ABC Opposing Construction Ergonomics Standard, OSHA Reform BIlls

Associated Builders and Contractors, the national association of 24,000 merit shop construction firms, testified May 1 at an ANSI accredited standards committee appeal hearing that the ANSI A 10.40 standard, Reduction of Musculoskeletal Problems in Construction, should not go forward. The American Subcontractors Association also testified against the ergonomics standard. The ANSI A10 Committee for Construction and Demolition Operations adopted the standard earlier this year; it would require employers to assess ergonomic risks of job-site tasks, implement solutions for those risks, and have ergonomics experts at their sites.

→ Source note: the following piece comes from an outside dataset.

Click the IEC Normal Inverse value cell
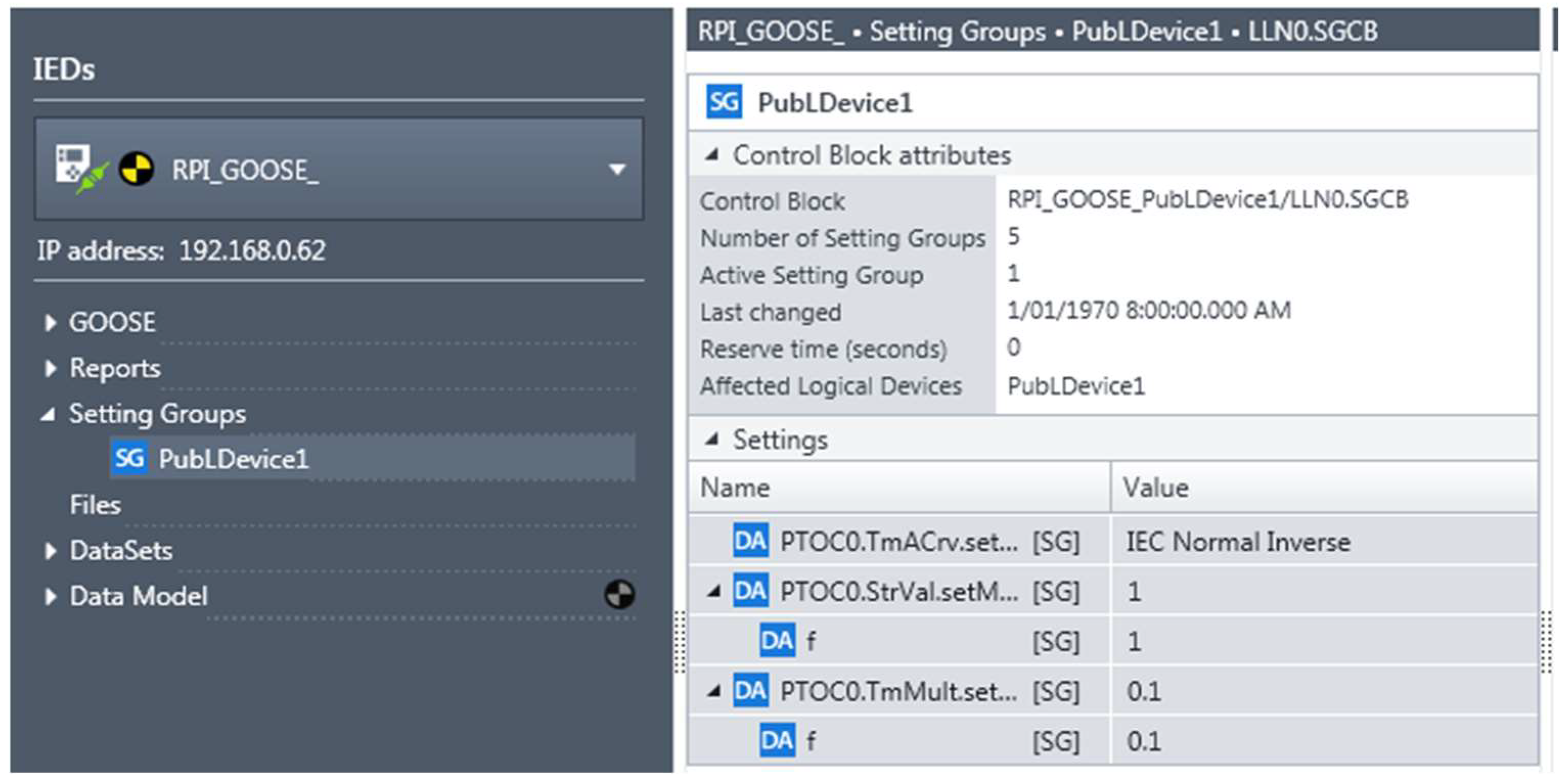Viewport: 1564px width, 784px height. (1238, 541)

ABC's Director of Safety, Chris Williams (cwilliams@abc.org) testified there is no scientific basis that supports writing an ergonomics standard for the construction industry and said the proposed standard "is not based on good data, good science, or sound technology." He testified that the ANSI committee did not adequately establish a causal relationship between specific injuries and the work being performed. "None of the studies considered or attempted to draw a correlation between any specific category of work-related injury that may be occurring in the construction industry and the specfic remedial actions that, if taken, would prevent such injuries from occurring," Williams said.

ABC also is opposing the identical OSHA reform bills filed April 30 by U.S. Sen. Ted Kennedy, D-Mass. and chairman of the Senate Health, Education, Labor and Pensions Committee, and U.S. Rep. Lynn Woolsey, D-Calif., who chairs the Subcommittee on Workforce Protections of the House Education and Labor Committee. Their bills would raise penalties, expand OSHA's jurisdiction to state and federal works not currently covered, and expose employers whose repeated violations lead to serious or fatal worker injuries to criminal charges. Bill Spencer, ABC's vice president of government affairs, said the bills aren't necessary because workplace fatalities are "at the lowest at any time since OSHA has been around. The arbitrarily set, increased penalties in the bill will do nothing but damage the relationship OSHA has cultivated with the employer community to increase the number of company safety programs across the country," Spencer added.